Fuzhong is developing innovative techniques to advance uses of satellite measurements under cloudy and precipitating areas in models. As a doctoral advisor at the University of Maryland, he has supervised students on using satellite microwave measurements from NOAA operational satellites in mesoscale models. He developed a new initialization for hurricane simulation models, using satellite-derived profiles of temperature and water vapor. His method yields balanced fields of atmospheric mass and motion. The technique can now replace the bogus method in hurricane forecast models.
Current Research Projects:
Milija Zupanski
Ph.D., University of Oklahoma,1990
Senior Research Scientist, CIRA, Colorado State University
Research Interests:
Ensemble data assimilation, nonlinear and nondifferentiable optimization and preconditioning, non-gaussian probability assumptions, predictability and chaos theory, applied mathematics focusing on weather and climate. Milija is a principal developer of the Maximum Likelihood Ensemble Filter (MLEF).

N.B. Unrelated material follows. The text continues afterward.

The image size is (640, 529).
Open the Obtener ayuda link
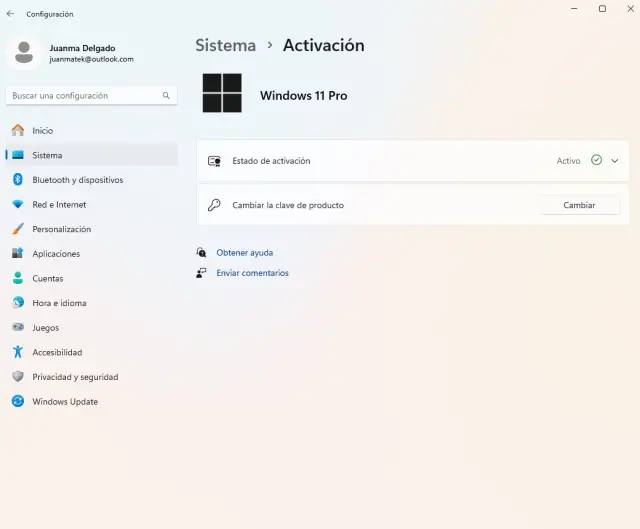244,253
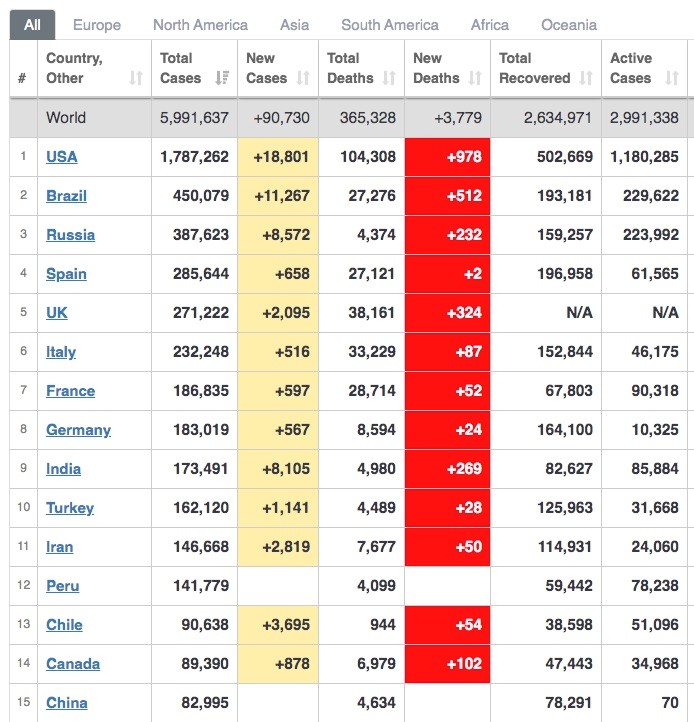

Current Research Projects:
1) Ensemble Data Assimilation for Nonlinear and Nondifferentiable Problems in Geosciences (NSF): Extend the applicability of ensemble data assimilation to nonlinear and nondifferentiable processes, such as cloud and precipitation, by developing/adopting nondifferentiable minimization algorithms. This research is done in collaboration with Michael Navon of Florida State University;
2) Ensemble-based assimilation and downscaling of the GPM-like satellite precipitation information: Further development and improvements of WRF-EDAS. Develop a level-4 precipitation product for NASA GPM satellite, by downscaling precipitation observations via ensemble data assimilation;
3) Advancing Coupled Land-Atmosphere Modeling with the NASA-Unified WRF via Process Studies and Satellite-Scale Data Assimilation. Improve NASA coupled land-chemistry-atmosphere modeling system by assimilating cloud and precipitation information;
4) Utility of GOES-R instruments for hurricane data assimilation and forecasting (JCSDA): Evaluate the impact of the future GOES-R ABI and GLM observations on hurricane data assimilation, using the NCEP’s operational HWRF system. This research is done in collaboration with Jun Li of CIMSS, University of Wisconsin-Madison.